Manifest

Manifest List

  1. ├── manifest
  2. └── manifest-list-51c16f7b-421c-4bc0-80a0-17677f343358-1

Manifest List includes meta of several manifest files. Its name contains UUID, it is a avro file, the schema is:

  1. fileName: manifest file name.
  2. fileSize: manifest file size.
  3. numAddedFiles: number added files in manifest.
  4. numDeletedFiles: number deleted files in manifest.
  5. partitionStats: partition stats, the minimum and maximum values of partition fields in this manifest are beneficial for skipping certain manifest files during queries, it is a SimpleStats.
  6. schemaId: schema id when writing this manifest file.

Manifest

Manifest includes meta of several data files or changelog files or table-index files. Its name contains UUID, it is an avro file.

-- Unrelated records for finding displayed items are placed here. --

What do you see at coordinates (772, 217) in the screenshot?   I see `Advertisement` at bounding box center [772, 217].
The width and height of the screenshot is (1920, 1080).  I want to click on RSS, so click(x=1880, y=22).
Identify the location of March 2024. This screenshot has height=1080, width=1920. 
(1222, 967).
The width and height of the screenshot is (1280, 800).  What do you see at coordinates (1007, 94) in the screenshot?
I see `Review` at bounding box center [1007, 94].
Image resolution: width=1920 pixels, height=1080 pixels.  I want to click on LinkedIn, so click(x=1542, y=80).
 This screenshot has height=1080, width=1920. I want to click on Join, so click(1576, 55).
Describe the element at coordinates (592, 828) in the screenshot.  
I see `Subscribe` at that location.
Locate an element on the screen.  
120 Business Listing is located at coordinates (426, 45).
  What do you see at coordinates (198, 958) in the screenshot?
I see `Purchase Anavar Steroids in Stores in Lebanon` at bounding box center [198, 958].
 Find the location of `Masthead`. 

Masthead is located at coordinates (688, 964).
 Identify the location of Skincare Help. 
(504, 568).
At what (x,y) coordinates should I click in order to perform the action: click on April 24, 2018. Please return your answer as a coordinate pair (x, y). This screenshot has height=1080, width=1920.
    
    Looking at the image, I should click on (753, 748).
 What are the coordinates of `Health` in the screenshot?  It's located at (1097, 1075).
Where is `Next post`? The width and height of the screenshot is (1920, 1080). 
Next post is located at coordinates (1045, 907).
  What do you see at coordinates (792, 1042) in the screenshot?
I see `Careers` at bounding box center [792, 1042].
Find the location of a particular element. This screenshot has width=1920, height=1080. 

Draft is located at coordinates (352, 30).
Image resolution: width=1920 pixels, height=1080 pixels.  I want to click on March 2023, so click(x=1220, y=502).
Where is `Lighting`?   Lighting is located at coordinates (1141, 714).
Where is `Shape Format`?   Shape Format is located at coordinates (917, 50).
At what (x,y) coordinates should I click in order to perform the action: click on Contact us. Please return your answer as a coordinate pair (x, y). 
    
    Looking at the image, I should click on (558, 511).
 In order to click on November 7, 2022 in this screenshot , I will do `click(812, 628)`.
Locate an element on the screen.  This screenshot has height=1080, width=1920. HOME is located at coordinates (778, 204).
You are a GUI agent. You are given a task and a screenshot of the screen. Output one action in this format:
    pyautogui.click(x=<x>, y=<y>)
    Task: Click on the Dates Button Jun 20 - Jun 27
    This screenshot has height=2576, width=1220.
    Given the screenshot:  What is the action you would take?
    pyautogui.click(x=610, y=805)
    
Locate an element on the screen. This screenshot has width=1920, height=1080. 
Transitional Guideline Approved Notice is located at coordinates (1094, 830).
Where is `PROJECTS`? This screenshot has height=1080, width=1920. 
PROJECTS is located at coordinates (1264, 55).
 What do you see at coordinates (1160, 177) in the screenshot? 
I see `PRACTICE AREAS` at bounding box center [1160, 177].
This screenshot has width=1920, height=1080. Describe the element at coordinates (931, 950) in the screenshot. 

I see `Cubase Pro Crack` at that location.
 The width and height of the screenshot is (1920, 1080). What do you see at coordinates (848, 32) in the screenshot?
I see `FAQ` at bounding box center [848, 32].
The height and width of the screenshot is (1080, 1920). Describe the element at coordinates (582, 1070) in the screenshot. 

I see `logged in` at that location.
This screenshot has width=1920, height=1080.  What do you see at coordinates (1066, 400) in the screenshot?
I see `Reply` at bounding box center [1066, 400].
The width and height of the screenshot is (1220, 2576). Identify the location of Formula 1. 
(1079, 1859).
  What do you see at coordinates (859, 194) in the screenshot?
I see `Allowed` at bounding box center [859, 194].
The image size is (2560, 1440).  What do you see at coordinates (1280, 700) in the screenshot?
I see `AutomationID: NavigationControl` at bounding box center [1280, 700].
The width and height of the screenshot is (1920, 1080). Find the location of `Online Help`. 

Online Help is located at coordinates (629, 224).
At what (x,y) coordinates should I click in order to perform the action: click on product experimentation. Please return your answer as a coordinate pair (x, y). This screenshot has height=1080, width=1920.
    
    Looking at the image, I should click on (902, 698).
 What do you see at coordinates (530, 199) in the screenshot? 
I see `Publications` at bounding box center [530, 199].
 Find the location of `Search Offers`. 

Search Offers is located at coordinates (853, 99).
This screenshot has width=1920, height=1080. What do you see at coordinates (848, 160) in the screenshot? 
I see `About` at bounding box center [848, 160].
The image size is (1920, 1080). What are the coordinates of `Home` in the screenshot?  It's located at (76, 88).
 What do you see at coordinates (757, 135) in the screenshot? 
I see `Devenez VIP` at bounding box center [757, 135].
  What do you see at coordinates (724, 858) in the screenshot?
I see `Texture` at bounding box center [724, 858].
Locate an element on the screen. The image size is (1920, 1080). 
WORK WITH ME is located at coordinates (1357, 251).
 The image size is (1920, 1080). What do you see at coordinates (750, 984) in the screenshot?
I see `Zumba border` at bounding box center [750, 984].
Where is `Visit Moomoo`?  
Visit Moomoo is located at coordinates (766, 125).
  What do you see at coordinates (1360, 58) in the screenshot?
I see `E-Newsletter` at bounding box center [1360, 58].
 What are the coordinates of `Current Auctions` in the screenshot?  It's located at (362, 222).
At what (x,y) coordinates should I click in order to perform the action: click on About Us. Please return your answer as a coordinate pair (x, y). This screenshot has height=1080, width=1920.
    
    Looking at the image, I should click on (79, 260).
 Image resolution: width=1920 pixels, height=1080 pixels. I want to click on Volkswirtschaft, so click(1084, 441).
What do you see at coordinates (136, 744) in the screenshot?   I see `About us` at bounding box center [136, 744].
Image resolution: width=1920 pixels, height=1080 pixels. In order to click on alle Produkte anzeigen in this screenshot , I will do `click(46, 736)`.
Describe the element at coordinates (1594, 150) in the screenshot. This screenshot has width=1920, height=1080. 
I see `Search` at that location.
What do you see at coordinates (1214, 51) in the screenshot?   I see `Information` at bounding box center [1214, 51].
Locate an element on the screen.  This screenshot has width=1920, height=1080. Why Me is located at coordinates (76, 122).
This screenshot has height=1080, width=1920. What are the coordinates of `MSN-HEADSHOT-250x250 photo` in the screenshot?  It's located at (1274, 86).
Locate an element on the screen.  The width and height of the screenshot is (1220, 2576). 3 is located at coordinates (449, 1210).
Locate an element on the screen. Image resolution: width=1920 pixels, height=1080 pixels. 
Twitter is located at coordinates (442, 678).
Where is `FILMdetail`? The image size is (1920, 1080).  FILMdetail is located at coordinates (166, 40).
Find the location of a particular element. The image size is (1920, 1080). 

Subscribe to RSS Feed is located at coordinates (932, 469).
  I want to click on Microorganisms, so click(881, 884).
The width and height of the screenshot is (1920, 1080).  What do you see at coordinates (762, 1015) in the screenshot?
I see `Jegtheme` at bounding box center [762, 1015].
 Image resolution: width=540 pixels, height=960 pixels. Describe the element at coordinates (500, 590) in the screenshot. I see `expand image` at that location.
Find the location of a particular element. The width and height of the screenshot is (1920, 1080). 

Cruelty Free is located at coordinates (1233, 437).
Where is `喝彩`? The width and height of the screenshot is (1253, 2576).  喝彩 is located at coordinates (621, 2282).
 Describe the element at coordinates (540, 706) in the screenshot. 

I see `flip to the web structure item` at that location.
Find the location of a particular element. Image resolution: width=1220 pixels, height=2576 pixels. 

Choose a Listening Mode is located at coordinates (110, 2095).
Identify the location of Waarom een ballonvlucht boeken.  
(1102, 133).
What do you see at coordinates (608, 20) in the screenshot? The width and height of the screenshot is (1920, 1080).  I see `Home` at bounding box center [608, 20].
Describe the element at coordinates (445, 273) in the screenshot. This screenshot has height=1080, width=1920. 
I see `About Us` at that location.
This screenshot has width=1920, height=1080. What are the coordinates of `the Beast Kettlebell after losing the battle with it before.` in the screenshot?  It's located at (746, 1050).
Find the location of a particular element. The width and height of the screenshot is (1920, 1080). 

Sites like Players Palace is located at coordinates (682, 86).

The changes of the file are saved in the manifest, and the file can be added or deleted. Manifests should be in an orderly manner, and the same file may be added or deleted multiple times. The last version should be read. This design can make commit lighter to support file deletion generated by compaction.

Data Manifest

Data Manifest includes meta of several data files or changelog files.

  1. ├── manifest
  2. └── manifest-6758823b-2010-4d06-aef0-3b1b597723d6-0

The schema is:

  1. kind: ADD or DELETE,
  2. partition: partition spec, a BinaryRow.
  3. bucket: bucket of this file.
  4. totalBuckets: total buckets when write this file, it is used for verification after bucket changes.
  5. file: data file meta.

The data file meta is:

  1. fileName: file name.
  2. fileSize: file size.
  3. rowCount: total number of rows (including add & delete) in this file.
  4. minKey: the minimum key of this file.
  5. maxKey: the maximum key of this file.
  6. keyStats: the statistics of the key.
  7. valueStats: the statistics of the value.
  8. minSequenceNumber: the minimum sequence number.
  9. maxSequenceNumber: the maximum sequence number.
  10. schemaId: schema id when write this file.
  11. level: level of this file, in LSM.
  12. extraFiles: extra files for this file, for example, data file index file.
  13. creationTime: creation time of this file.
  14. deleteRowCount: rowCount = addRowCount + deleteRowCount.
  15. embeddedIndex: if data file index is too small, store the index in manifest.

Index Manifest

Index Manifest includes meta of several table-index files.

  1. ├── manifest
  2. └── index-manifest-5d670043-da25-4265-9a26-e31affc98039-0

The schema is:

  1. kind: ADD or DELETE,
  2. partition: partition spec, a BinaryRow.
  3. bucket: bucket of this file.
  4. indexFile: index file meta.

The index file meta is:

  1. indexType: string, “HASH” or “DELETION_VECTORS”.
  2. fileName: file name.
  3. fileSize: file size.
  4. rowCount: total number of rows.
  5. deletionVectorsRanges: Metadata only used by “DELETION_VECTORS”, Stores offset and length of each data file, The schema is ARRAY<ROW<f0: STRING, f1: INT, f2: INT>>.